For many denominations of Christians, the season of Lent is upon us, where we are called to fast on certain days. (Although the title could be a bit of a misnomer, considering there are numerous religious and cultural reasons outside of Christianity to fast.)
My question is for anyone out there who does chose to fast on any occasion, how do you do it? Are there any special accommodations that you make,do you adapt the rules of the fast to suit your individual needs?
Just curious. :)
Jews also fast and Yom Kippur is observed by fasting for 24 hours. For Jews, those that have to eat are accepted as though they had fasted. This means that if you need to treat a low, it is ok. In fact, for those Jews on insulin, the advice usually given by Rabbis is that fasting is not advisable. Despite these warnings, I routinely fast. I believe that a proper basal should enable me to go without eating. And I routinely fast using intermittent fasting. On a weekend, I choose a day and skip breakfast and lunch and do fine. My blood sugar is quite stable and unless I undertake major physical exercise I don't have any lows. With such practice, you should also feel more comfortable fasting. Sorry, I don't really know much about Christian practices.
The rules of fasting for the Catholic church are that you eat one full meal per day. You are allowed to eat at breakfast and at noontime an amount of food that would not be equal to the one full meal. So, I take that to mean that you can still eat, just make two of your meals smaller ones than you would normally eat for a full meal. A person with diabetes, or any health condition for that matter, ought to be able to do that without much trouble. If you you are planning to go on a full-on fast and eat nothing for a day, then you may want to ease into it a bit and not go too crazy. It is possible, but no one at the church level wants to see you end up in the ER and neither does Jesus.

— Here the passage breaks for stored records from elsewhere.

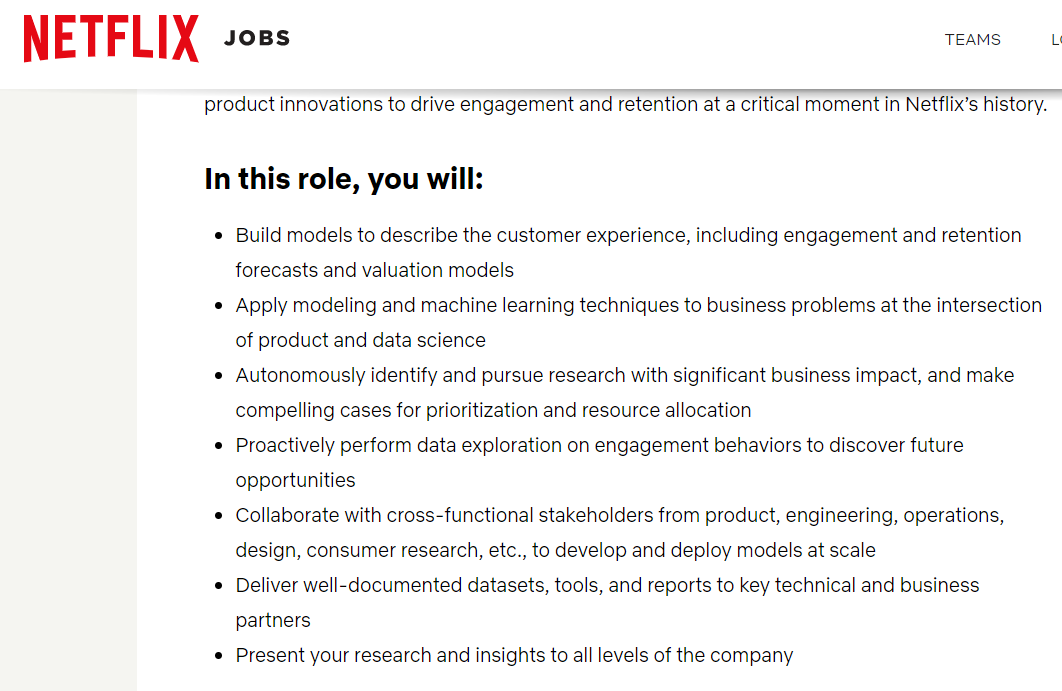Image resolution: width=1062 pixels, height=691 pixels.
Task: Click the line "of product and data science"
Action: [360, 340]
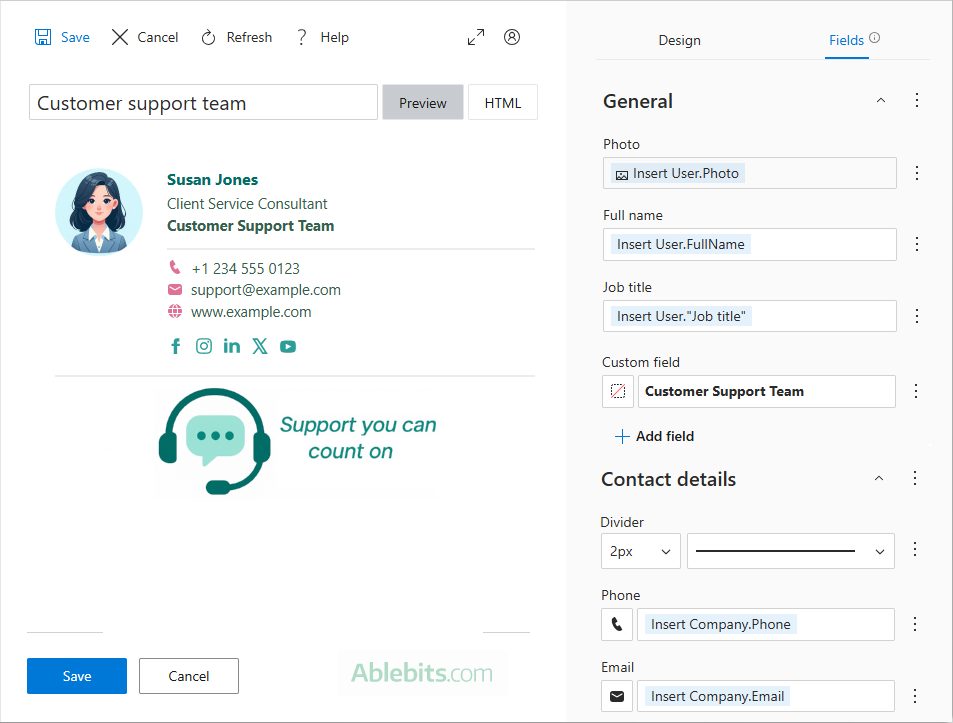Switch to the HTML view
The height and width of the screenshot is (723, 953).
pos(502,102)
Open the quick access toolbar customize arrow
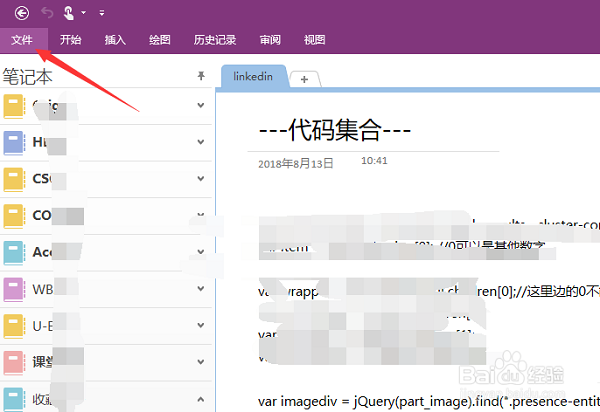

I suffer from IBS (fortunately not very often) and I sometimes fast to give "the system" some needed R&R. I use bolus insulin only (no basal). Any food sends my BG soaring, but luckily I have just barely enough function remaining so that my BG is stable so long as I don't eat anything at all. Of course, not eating would have undesirable effects in the long run . . . ☺
I'm not planning a full on fast. I work all day and coach afterwards, I couldn't handle it with my schedule health wise. I was curious because at the parish I attend even the priests there have differing opinions on what fasting is and how to do it. It's just interesting to see hoe different people have different takes on it.
I looked up fasting and abstinence in the Catholic Church on the Internet. There were some very general guidelines available, which did include eating small meals rather than full meals as fasting. It might make for interesting discussion between your priest and other members of the parish.
You can give up something else besides food, I think the point is to simplify your life, sit in a quit place, then you can hear the Holy Spirit, He will tell you if and what you should give up.
I begin my fast with a slightly higher blood sugar around 200. I check my blood sugar often and turn my basal rates down. After about 16 hours I tend to begin dropping quickly so I will suspend my pump for a few hours.